Every entry is to be set down a second time, precisely as written.

•••••

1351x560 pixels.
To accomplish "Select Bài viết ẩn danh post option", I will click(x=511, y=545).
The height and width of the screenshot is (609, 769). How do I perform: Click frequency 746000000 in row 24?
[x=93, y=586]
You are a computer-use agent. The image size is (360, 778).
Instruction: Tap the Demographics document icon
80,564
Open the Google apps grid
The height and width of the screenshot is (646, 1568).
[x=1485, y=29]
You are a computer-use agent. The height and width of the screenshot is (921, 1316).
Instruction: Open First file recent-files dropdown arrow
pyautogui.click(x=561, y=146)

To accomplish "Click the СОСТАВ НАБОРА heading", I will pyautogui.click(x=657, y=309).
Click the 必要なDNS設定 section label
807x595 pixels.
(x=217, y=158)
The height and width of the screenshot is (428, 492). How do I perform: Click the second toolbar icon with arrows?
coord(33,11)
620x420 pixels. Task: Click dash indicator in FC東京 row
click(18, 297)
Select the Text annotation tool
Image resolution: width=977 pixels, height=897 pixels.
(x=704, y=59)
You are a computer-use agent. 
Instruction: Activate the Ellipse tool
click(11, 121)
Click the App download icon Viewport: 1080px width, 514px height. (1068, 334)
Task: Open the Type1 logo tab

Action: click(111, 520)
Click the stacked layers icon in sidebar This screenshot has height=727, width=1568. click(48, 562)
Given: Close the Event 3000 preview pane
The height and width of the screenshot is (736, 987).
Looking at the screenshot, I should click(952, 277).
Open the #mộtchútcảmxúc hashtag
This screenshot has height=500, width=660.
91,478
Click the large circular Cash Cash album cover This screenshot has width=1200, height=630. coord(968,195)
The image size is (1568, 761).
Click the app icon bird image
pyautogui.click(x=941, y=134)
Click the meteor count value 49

•••••

* **TASK RESULT**:
1351x560 pixels.
To accomplish "Select Bài viết ẩn danh post option", I will click(x=511, y=545).
The height and width of the screenshot is (609, 769). How do I perform: Click frequency 746000000 in row 24?
[x=93, y=586]
You are a computer-use agent. The image size is (360, 778).
Instruction: Tap the Demographics document icon
80,564
Open the Google apps grid
The height and width of the screenshot is (646, 1568).
[x=1485, y=29]
You are a computer-use agent. The height and width of the screenshot is (921, 1316).
Instruction: Open First file recent-files dropdown arrow
pyautogui.click(x=561, y=146)

To accomplish "Click the СОСТАВ НАБОРА heading", I will pyautogui.click(x=657, y=309).
Click the 必要なDNS設定 section label
807x595 pixels.
(x=217, y=158)
The height and width of the screenshot is (428, 492). How do I perform: Click the second toolbar icon with arrows?
coord(33,11)
620x420 pixels. Task: Click dash indicator in FC東京 row
click(18, 297)
Select the Text annotation tool
Image resolution: width=977 pixels, height=897 pixels.
(x=704, y=59)
You are a computer-use agent. 
Instruction: Activate the Ellipse tool
click(11, 121)
Click the App download icon Viewport: 1080px width, 514px height. (1068, 334)
Task: Open the Type1 logo tab

Action: click(111, 520)
Click the stacked layers icon in sidebar This screenshot has height=727, width=1568. click(48, 562)
Given: Close the Event 3000 preview pane
The height and width of the screenshot is (736, 987).
Looking at the screenshot, I should click(952, 277).
Open the #mộtchútcảmxúc hashtag
This screenshot has height=500, width=660.
91,478
Click the large circular Cash Cash album cover This screenshot has width=1200, height=630. coord(968,195)
The image size is (1568, 761).
Click the app icon bird image
pyautogui.click(x=941, y=134)
Click the meteor count value 49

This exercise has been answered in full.